Kebijakan tarif impor yang diterapkan mantan Presiden Amerika Serikat, Donald Trump, menimbulkan dampak signifikan terhadap perekonomian Thailand. Ancaman kerugian ekonomi yang dihadapi Negeri Gajah Putih mencapai US$ 24 miliar atau setara dengan Rp 360 triliun (kurs saat artikel ditulis). Hal ini memaksa Thailand untuk segera mencari solusi strategis guna mempertahankan daya saing dan investasi asing.
Ketua The Federation of Thai Industries (FTI), Kriengkrai Thiennukul, mengungkapkan keprihatinannya terhadap dampak negatif kebijakan tersebut terhadap daya saing produk Thailand di pasar internasional. Ia menekankan urgensi pencarian solusi untuk mengatasi tantangan ekonomi global yang semakin kompleks.
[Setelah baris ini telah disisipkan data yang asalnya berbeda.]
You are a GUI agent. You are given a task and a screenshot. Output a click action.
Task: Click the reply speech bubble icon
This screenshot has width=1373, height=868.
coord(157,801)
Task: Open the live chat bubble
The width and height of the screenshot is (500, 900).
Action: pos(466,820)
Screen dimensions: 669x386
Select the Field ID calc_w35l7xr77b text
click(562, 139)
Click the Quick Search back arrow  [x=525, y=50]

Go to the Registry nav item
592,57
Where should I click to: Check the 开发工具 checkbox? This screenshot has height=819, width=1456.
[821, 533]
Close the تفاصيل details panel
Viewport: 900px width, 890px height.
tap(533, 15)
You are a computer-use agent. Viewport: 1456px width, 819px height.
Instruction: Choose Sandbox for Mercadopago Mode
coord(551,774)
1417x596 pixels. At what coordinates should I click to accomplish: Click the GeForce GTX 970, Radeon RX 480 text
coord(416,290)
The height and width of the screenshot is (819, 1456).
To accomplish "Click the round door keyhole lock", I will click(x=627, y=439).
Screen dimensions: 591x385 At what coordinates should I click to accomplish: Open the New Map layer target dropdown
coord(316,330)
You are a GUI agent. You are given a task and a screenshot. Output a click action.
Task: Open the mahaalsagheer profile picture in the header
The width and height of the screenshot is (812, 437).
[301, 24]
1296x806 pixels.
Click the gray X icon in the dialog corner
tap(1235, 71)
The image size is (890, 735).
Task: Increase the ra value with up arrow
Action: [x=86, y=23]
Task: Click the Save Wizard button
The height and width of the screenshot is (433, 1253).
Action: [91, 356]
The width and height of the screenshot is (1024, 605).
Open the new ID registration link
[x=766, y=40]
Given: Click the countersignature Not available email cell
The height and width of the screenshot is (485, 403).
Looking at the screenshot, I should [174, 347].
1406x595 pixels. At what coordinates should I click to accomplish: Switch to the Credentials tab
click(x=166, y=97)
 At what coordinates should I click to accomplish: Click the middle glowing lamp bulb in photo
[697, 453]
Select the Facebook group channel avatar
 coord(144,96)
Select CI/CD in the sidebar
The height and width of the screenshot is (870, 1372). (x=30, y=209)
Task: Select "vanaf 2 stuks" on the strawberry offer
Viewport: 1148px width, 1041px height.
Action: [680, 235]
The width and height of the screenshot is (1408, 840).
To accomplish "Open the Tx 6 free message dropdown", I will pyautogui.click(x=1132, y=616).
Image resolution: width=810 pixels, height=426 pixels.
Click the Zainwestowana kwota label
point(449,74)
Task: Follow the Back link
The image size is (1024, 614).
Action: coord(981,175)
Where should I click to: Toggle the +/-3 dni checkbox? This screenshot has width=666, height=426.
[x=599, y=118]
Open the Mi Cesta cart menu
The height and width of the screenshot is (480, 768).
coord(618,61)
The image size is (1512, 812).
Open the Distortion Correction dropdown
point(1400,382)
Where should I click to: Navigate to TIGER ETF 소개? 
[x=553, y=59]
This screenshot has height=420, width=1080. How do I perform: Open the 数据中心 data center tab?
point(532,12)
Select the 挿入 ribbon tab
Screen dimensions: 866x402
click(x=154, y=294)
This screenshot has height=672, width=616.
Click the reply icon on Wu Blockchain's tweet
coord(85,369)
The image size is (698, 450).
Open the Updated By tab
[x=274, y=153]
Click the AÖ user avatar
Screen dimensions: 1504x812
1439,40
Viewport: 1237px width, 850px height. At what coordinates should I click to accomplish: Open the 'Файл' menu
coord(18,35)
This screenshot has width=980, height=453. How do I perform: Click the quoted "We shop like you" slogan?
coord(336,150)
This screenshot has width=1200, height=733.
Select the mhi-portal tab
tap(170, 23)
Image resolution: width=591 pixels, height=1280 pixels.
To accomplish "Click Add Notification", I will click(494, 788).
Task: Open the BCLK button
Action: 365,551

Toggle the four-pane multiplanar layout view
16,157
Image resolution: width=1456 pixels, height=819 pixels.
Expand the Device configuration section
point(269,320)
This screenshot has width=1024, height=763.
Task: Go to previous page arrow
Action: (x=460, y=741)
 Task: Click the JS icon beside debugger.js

Dampak Tarif Impor Trump terhadap Ekonomi Thailand
Tarif impor tinggi yang diberlakukan terhadap produk ekspor Thailand secara langsung menghambat penetrasi pasar internasional, khususnya di Amerika Serikat sebagai salah satu mitra dagang utama. Hal ini berdampak besar pada berbagai sektor industri utama di Thailand.
Beberapa sektor yang paling terdampak adalah industri otomotif, pengolahan makanan, dan pertanian. Ketiga sektor ini menjadi tulang punggung perekonomian Thailand dan kontribusi ekspornya ke AS cukup signifikan.
Pemerintah Thailand saat ini tengah gencar mencari solusi untuk meminimalisir kerugian. Upaya yang dilakukan antara lain diversifikasi pasar ekspor ke negara-negara Asia lainnya dan penguatan sektor industri dalam negeri.
Industri Otomotif Thailand Terancam
Analisis dari S&P Global Mobility memperkirakan penurunan produksi mobil global sekitar 2 persen pada tahun 2025 akibat kebijakan tarif impor Trump. Penurunan tersebut setara dengan pengurangan 1,55 juta unit dibandingkan tahun sebelumnya.
Amerika Utara menjadi wilayah yang paling merasakan dampaknya, dengan potensi penurunan produksi kendaraan hingga 9 persen. Penjualan mobil di Amerika Serikat juga diperkirakan turun sekitar 3 persen.
Tingginya ketergantungan industri otomotif AS pada komponen dan kendaraan impor menjadi faktor utama penurunan tersebut. Hampir 50 persen mobil baru yang terjual di AS diproduksi di luar negeri, dan 30 hingga 60 persen suku cadangnya diimpor.
Beberapa produsen mobil telah berupaya mengurangi dampak negatif kebijakan ini. Volvo misalnya, berencana meningkatkan produksi lokal di AS. Honda juga akan memindahkan produksi Civic Hybrid ke dalam negeri.
Strategi Thailand Menghadapi Tantangan
Untuk menghadapi dampak negatif kebijakan tarif impor, Thailand perlu mengambil langkah-langkah strategis. Diversifikasi pasar ekspor menjadi kunci utama untuk mengurangi ketergantungan pada pasar AS.
Penguatan sektor industri dalam negeri juga penting untuk meningkatkan daya saing dan mengurangi ketergantungan pada impor. Hal ini membutuhkan investasi dan inovasi teknologi yang berkelanjutan.
Selain itu, pemerintah Thailand perlu meningkatkan kerjasama dengan negara-negara lain untuk menciptakan pasar alternatif dan mengurangi risiko ketergantungan pada satu pasar utama. Diplomasi ekonomi yang aktif dan strategis sangat diperlukan.
- Meningkatkan kualitas produk ekspor untuk meningkatkan daya saing di pasar global.
- Mengembangkan inovasi teknologi untuk meningkatkan efisiensi dan produktivitas industri.
- Memperkuat kerjasama dengan negara-negara ASEAN untuk menciptakan pasar regional yang lebih kuat.
Dampak kebijakan tarif impor Trump terhadap Thailand menunjukkan betapa pentingnya diversifikasi ekonomi dan strategi mitigasi risiko. Ke depan, Thailand perlu memperkuat ketahanan ekonominya agar tidak terlalu rentan terhadap kebijakan proteksionis negara lain. Investasi dalam riset dan pengembangan, serta peningkatan kualitas sumber daya manusia, menjadi kunci untuk menghadapi tantangan global yang semakin kompleks.